Oh Yoon (in Hangul: 오윤, April 13, 1946 – July 5, 1986) was a South Korean painter whose pieces focused on peoples' art. It was during the 1980s when military officials took the regime in line with the contradition of capitalism in Korean society, notably Gwangju massacre in 1980. Hence, his artworks largely expressed interests in joys and sorrows of citizens during the 1970s and 1980s.[1]


Born in 1946, he went to Department of Arts majoring in sculpture at Seoul National University. His father was a novelist, Oh Young-su.[2] It is said he was greatly influenced by his grandfather and uncle, the great master of Dongrae crane dance.[3] Dongrae crane dance is one of the most famed Korean traditional dances which describes the movement of cranes originated from Dongrae, current Busan.

He was the first member of the artisting movement "Reality and Speech" (현실과 발언), a grouping of young writers and artists, the group of which intended to express the suppression of Korean society.[4] His pieces focused on social function of art, researching on the traditional Korean arts such as Minhwa, what-so-called shamanic paintings, Talchum and Gut, traditional form of exorcism.

His works are the shards of effortless research on people's lives with sarcasm and beauty of lines with sorrow or resentment which is commonly called Han(in Hangul:한). Through this way, he expressed Han based on lives of commoners in woodprints.[5] Though his major was firstly sculptor, his woodprints have been appreciated to deal with shapes of people.[6]

His works failed to gain enough attention before his death, which was later revalued as the icon of people's arts in the 1980s[7] since the decade referred to the transition to the democracy in South Korea.

He died of Cirrhosis at the age of 40 after his first exhibition in Seoul.[8]

In 2010, complete collection of O yoon was published by collaborative works and well-known poet Kim Chi-Ha also joined the project.[9]


Although he was a famed printmaker, his career actually started from a sculptor, while he didn't limit his ambition concentrating not only on printworks but also on modernized masks or illustrations.

Rhythmical movement of dancers were expressed under the concept of Buddhist painting, collage and mozaics to connect Korean arts further with Pop art and modernism. The works even extended to deal with Korean traditional ceremony of gut or exorcism.[10]

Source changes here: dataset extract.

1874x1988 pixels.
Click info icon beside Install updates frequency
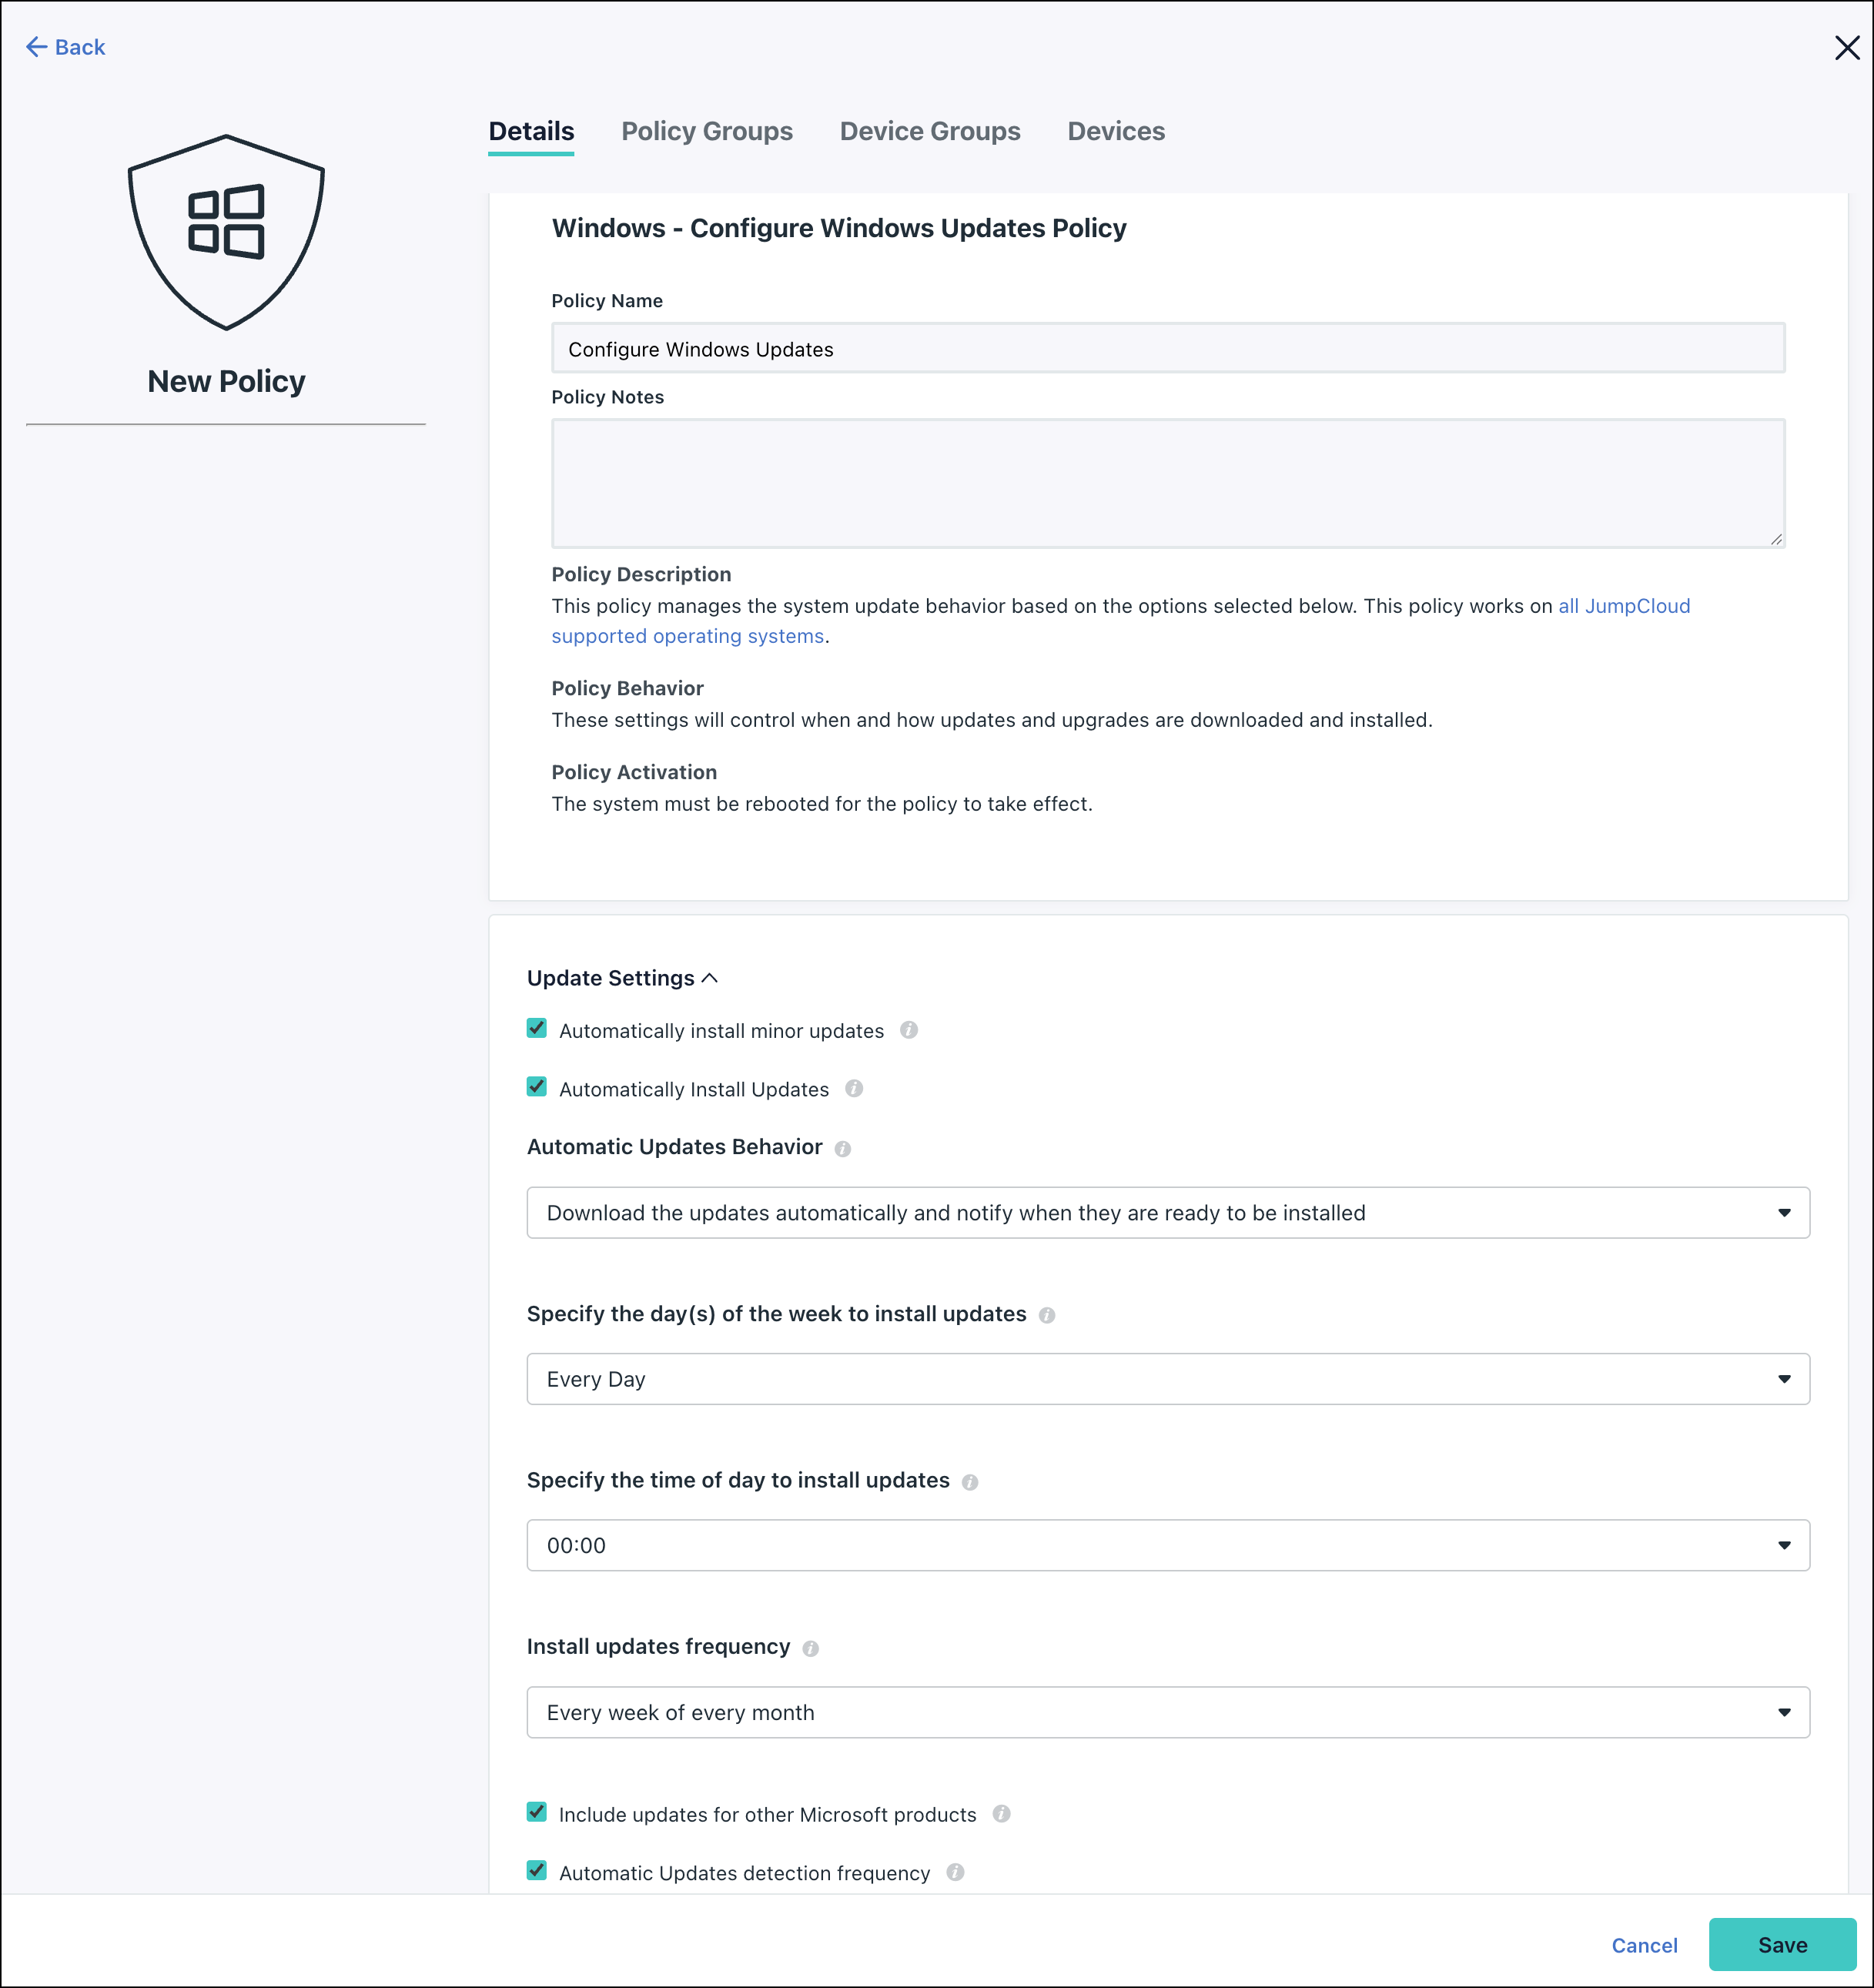(810, 1648)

One of the key images Mr.O would like to describe is Korean traditional exorcism, gut. The most popular image of gut is sword dance, which led his works to convey the motion of the traditional exorcism ceremony.[11]

The titles of his works showed his style who paied attention to the lives of common people: e.g. ⟨Dawn of Labour⟩(노동의 새벽), ⟨The land⟩(대지), ⟨The song of sword⟩(칼노래) and ⟨The lemures⟩(원귀도). Though he failed to attain magnificent attention, his works have gained much larger attention since 2000s.[12]

20th anniversary of his death were celebrated in major museums such as National Museum of Contemporary Art and Ghana Art center.[13]